CPSC 220 Fall 2006
Program 1 (really): Indexing Information for a Search Engine
Overview
When you submit a query to a search engine, it looks like the engine goes out
and searches all the pages on the web for your query. If it really
did this, however, you would have to wait a long time for your search results.
Instead, the search engine has already indexed every page, that is,
created and stored a data structure that represents its tokens in a way
that can be searched efficiently. During this process many
search engines ignore words such as the and and
that appear so frequently that searching for them returns too many
results to be meaningful. These are called filter words or
stop words.
In this first part of the project you will do a similar thing for a file --
put its tokens into a data structure that is efficient for searching.

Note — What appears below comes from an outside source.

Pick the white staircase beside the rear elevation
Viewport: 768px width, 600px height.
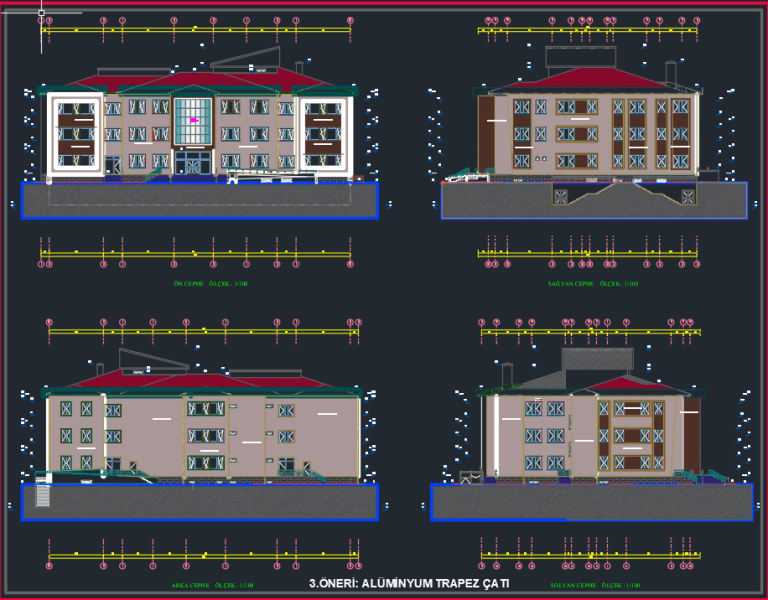pos(42,495)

Use this file of stop words, which is taken
from the Minnesota
Public Radio web site.
Also ignore all
HTML tags (anything of the form <tag name>), as they do not
contribute to the content of the file.
Since we aren't actually doing searches yet,
for now you will simply give an alphabetical
list of the tokens in the file with the frequency of occurrence of each
token.
Input and Output
Your program should take two command line arguments:
- the name of the file to be indexed
- the name of the file that contains the tokens that should be ignored
If these values are not given on the command line, your program should
prompt for them.
Your program should print, in alphabetical order, the tokens found in
the file to be indexed (except those to be ignored) along with the
frequency with which each token occurred. The tokens should appear in
all lower case, and the comparison to see if two tokens are equal
should not be case sensitive. For example, suppose the file to
be indexed contained the following text:
<html>
<body bgcolor="#FFFF">
This is a test.
Hope this test works!
</body>
<html>
Also suppose that you are ignoring html tags and that your
ignore file contains the following items:
is
it
a
are
Then your program would output the following:
! 1
. 1
hope 1
test 2
this 2
works 1
You will also need to print some information about the tree in which
the tokens are stored; see below.
Program Construction
You will need to use several classes for this program:
Your main program will be fairly straightforward.

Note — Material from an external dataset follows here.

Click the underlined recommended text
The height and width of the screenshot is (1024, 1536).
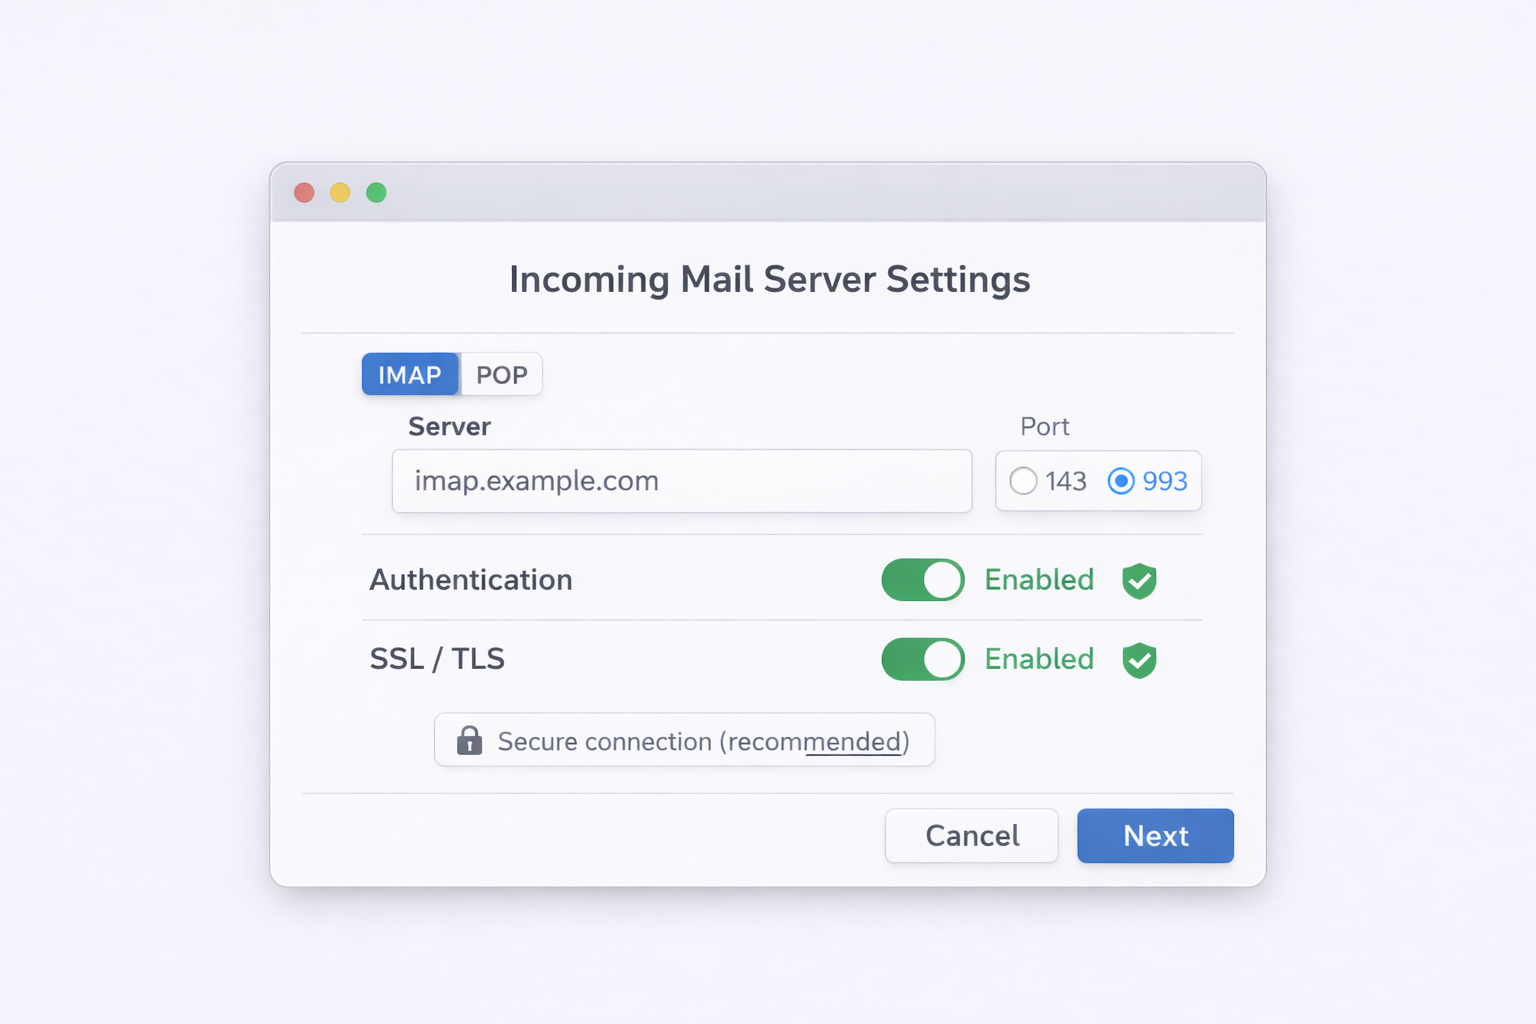tap(854, 742)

First it will scan the ignore file and store the tokens from this file into
a binary search tree (the "ignore tree"). Then it will scan the input file. If a token is in the
ignore tree or is an HTML tag, discard it.
Otherwise, create a
TokenFrequency object for the token and insert it into the token tree. Be sure you
increment the count of any object already found in the tree. Note that
the insert method returns the item in the tree if it is already
there; you will find this helpful.
When you have scanned the entire file, just use the
appropriate iterator to print the tokens and their frequencies.
Efficiency Issues
A BST is only an efficient search structure if it is reasonably well
balanced. To get a feel for this, after you list the tokens in the file,
print the number of distinct, non-ignored tokens found and the height
of the BST. This will require that you add a height() method
to your BST (or BinaryTree) class.
Documentation
Each class should include a header including the class name, your name,
and a description of the class. Each method should include a header
including the name of the method, descriptions of its parameters and
return value, and clear documentation of any side effects it performs
(that is, any input, output, or changes to non-local memory). Surround
your method headers with lines of dashes (------) to make them more
visible. Variables
should have good, descriptive names, and any piece of code whose function
is not obvious by inspection should be documented.
What to Turn In
Turn in hard copy of each of your classes.
Also tar your directory and e-mail it to bloss@roanoke.edu
with cpsc220 reallyprog1 in the subject.